| Material to process |
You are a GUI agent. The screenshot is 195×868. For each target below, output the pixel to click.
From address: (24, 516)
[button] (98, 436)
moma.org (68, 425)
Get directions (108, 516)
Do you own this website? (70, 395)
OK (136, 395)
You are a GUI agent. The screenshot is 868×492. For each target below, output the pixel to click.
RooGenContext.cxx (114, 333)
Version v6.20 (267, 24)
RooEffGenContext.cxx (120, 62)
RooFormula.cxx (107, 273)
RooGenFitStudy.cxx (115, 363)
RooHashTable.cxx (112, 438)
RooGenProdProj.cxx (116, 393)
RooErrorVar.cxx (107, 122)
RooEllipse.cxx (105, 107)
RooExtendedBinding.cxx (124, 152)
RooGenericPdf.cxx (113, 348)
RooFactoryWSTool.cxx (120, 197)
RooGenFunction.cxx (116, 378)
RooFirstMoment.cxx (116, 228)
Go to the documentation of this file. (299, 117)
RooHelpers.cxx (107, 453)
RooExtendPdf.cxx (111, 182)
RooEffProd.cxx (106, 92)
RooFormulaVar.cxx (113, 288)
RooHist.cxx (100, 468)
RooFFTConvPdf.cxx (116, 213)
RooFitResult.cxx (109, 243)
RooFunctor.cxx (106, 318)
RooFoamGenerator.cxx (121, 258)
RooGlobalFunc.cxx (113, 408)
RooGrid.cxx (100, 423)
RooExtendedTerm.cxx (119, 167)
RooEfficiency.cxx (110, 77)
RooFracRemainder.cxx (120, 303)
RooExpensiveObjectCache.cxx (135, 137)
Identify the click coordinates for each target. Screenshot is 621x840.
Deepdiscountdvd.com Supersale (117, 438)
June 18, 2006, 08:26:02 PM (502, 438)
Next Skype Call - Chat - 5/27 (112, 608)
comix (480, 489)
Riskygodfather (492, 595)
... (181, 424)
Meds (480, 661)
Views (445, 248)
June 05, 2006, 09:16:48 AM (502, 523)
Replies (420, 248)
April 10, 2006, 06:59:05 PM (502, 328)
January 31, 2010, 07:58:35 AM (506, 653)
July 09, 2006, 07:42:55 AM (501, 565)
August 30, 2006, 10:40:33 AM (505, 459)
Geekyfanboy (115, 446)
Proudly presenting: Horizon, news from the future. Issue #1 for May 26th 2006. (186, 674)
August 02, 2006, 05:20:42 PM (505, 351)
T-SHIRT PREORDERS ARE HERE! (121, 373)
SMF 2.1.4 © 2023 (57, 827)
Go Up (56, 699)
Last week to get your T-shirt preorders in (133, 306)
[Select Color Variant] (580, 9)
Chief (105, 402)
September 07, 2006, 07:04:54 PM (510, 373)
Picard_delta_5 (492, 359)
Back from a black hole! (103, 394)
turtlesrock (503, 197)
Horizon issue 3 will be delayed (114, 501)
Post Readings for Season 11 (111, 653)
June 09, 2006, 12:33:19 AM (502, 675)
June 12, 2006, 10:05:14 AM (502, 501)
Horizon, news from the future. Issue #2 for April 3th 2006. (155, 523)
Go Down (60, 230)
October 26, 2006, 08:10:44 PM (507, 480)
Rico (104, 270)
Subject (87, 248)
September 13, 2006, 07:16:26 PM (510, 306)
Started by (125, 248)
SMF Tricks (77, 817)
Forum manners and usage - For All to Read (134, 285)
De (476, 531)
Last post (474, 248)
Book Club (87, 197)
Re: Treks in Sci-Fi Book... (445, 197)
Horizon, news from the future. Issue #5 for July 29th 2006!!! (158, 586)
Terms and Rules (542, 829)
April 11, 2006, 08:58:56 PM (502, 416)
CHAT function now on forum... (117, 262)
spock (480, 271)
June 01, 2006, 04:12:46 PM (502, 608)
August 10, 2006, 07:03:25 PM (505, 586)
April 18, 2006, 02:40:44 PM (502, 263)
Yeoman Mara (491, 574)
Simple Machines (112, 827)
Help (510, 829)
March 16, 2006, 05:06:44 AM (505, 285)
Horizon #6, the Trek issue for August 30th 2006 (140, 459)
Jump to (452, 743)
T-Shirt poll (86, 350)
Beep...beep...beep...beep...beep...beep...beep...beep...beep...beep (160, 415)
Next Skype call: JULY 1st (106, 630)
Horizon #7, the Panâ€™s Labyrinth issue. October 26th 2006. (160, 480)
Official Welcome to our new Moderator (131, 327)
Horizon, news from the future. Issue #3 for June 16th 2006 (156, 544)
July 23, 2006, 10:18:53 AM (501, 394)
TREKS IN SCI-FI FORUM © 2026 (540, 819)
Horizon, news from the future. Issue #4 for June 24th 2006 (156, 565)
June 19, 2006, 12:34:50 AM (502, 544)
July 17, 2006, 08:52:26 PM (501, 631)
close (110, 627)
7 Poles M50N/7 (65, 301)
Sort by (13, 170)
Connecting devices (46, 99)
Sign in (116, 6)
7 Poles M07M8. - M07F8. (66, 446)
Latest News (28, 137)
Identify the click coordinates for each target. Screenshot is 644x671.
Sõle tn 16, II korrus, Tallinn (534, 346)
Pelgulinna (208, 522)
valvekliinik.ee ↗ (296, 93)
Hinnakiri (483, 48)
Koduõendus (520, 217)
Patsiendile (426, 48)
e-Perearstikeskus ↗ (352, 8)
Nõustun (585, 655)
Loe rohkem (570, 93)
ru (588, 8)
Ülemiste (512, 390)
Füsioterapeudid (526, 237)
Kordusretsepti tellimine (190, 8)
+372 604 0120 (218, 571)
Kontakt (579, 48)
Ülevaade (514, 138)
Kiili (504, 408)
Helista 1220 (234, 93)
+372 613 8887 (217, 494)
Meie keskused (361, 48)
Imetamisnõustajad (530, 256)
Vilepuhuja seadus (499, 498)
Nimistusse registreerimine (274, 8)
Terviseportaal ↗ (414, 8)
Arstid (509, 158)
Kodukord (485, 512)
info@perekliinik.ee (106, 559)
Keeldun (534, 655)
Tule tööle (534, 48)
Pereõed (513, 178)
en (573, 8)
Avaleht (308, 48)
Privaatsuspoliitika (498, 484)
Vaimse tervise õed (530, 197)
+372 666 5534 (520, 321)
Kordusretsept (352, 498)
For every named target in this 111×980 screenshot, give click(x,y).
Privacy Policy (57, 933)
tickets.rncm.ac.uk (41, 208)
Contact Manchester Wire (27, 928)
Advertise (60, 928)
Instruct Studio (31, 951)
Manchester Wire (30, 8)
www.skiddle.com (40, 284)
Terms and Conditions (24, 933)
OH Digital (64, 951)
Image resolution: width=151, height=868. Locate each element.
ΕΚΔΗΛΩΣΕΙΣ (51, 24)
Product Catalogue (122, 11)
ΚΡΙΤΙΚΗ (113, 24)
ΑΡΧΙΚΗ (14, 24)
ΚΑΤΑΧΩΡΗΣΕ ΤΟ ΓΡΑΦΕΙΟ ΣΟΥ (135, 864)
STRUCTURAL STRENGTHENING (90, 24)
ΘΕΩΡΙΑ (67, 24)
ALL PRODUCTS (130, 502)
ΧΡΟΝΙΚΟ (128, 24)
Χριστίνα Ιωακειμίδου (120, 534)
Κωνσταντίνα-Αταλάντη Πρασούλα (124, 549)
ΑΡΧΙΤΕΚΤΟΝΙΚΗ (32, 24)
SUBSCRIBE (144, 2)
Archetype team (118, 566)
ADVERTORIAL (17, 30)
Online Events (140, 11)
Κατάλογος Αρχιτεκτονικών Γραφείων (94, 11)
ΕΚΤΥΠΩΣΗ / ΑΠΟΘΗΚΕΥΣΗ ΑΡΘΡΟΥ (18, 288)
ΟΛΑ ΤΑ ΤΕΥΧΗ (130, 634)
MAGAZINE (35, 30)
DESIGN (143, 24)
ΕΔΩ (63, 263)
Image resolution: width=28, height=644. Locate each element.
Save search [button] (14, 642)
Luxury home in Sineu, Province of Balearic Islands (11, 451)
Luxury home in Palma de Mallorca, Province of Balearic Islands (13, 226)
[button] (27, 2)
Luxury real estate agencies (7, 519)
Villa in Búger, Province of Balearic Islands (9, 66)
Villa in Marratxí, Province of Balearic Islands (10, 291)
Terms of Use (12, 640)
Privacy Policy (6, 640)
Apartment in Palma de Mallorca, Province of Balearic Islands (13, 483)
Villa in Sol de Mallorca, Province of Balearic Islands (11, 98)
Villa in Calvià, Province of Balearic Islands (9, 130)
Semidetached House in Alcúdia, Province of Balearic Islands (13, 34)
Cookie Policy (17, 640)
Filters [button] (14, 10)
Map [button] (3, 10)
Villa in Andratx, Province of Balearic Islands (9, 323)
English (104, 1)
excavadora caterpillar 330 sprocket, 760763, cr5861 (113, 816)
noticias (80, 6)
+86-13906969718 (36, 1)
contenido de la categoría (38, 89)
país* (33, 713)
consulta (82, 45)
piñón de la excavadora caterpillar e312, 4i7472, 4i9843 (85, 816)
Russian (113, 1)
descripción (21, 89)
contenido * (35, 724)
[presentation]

| Brief |
Rename "documentation" to "source code" in everything from the line containing "Do you own this website? (70, 395)" down to the line containing "RooExpensiveObjectCache.cxx (135, 137)". Return only those lines, with nothing else changed.

| Result of this exercise |
Do you own this website? (70, 395)
OK (136, 395)
You are a GUI agent. The screenshot is 868×492. For each target below, output the pixel to click.
RooGenContext.cxx (114, 333)
Version v6.20 (267, 24)
RooEffGenContext.cxx (120, 62)
RooFormula.cxx (107, 273)
RooGenFitStudy.cxx (115, 363)
RooHashTable.cxx (112, 438)
RooGenProdProj.cxx (116, 393)
RooErrorVar.cxx (107, 122)
RooEllipse.cxx (105, 107)
RooExtendedBinding.cxx (124, 152)
RooGenericPdf.cxx (113, 348)
RooFactoryWSTool.cxx (120, 197)
RooGenFunction.cxx (116, 378)
RooFirstMoment.cxx (116, 228)
Go to the source code of this file. (299, 117)
RooHelpers.cxx (107, 453)
RooExtendPdf.cxx (111, 182)
RooEffProd.cxx (106, 92)
RooFormulaVar.cxx (113, 288)
RooHist.cxx (100, 468)
RooFFTConvPdf.cxx (116, 213)
RooFitResult.cxx (109, 243)
RooFunctor.cxx (106, 318)
RooFoamGenerator.cxx (121, 258)
RooGlobalFunc.cxx (113, 408)
RooGrid.cxx (100, 423)
RooExtendedTerm.cxx (119, 167)
RooEfficiency.cxx (110, 77)
RooFracRemainder.cxx (120, 303)
RooExpensiveObjectCache.cxx (135, 137)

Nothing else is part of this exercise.